== Data extracts ==

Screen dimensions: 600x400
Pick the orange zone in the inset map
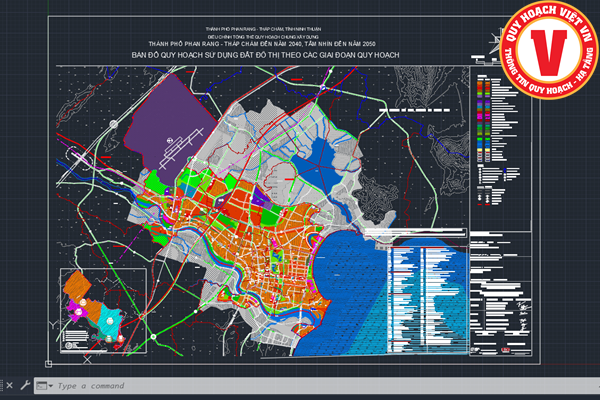tap(79, 285)
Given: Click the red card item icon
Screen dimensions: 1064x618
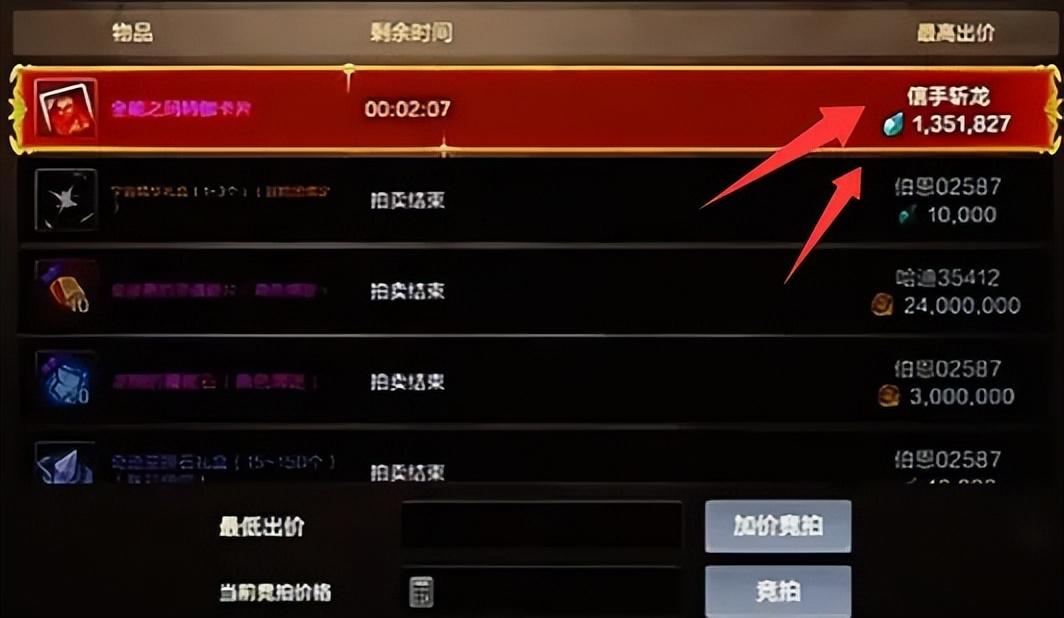Looking at the screenshot, I should 66,109.
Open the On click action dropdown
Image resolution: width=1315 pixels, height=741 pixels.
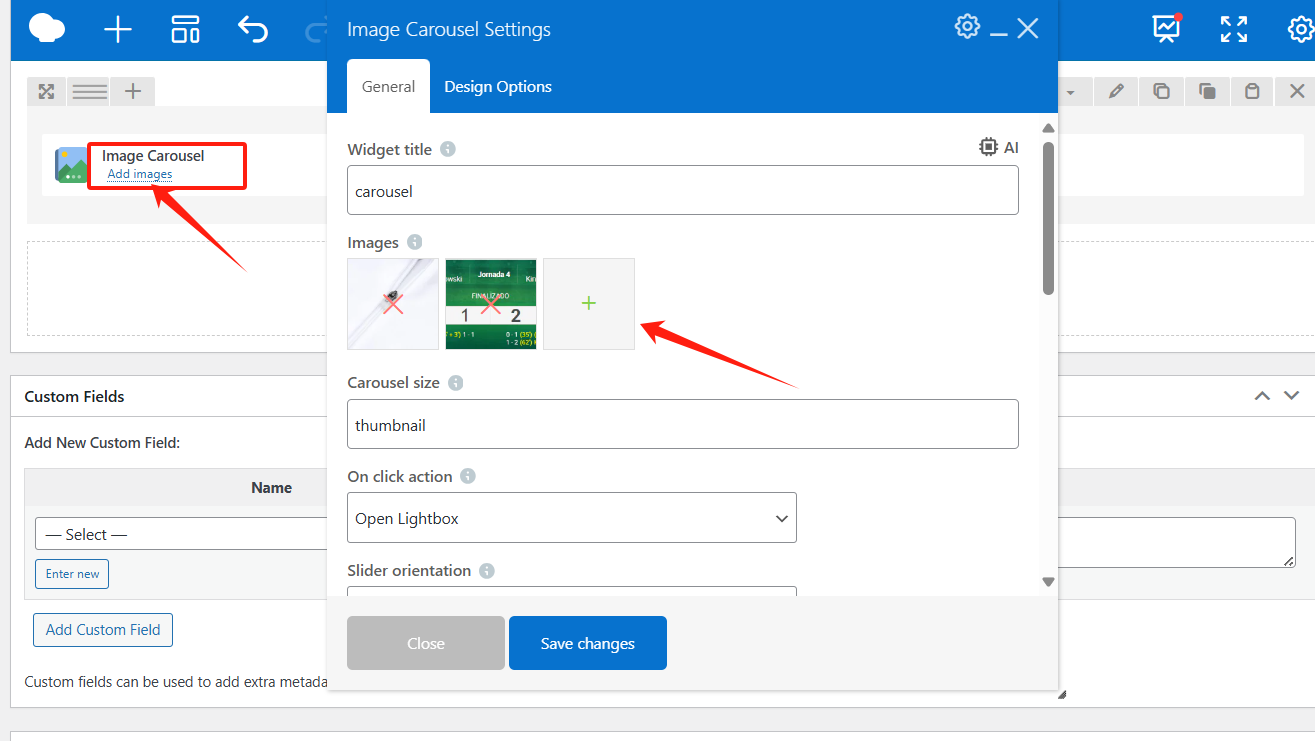(571, 518)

===

*How to complete this task*. Repeat the listing above verbatim, but exclude the pictures it contains.

*Written response*.
Screen dimensions: 600x400
Pick the orange zone in the inset map
tap(79, 285)
Given: Click the red card item icon
Screen dimensions: 1064x618
Looking at the screenshot, I should 66,109.
Open the On click action dropdown
Image resolution: width=1315 pixels, height=741 pixels.
(571, 518)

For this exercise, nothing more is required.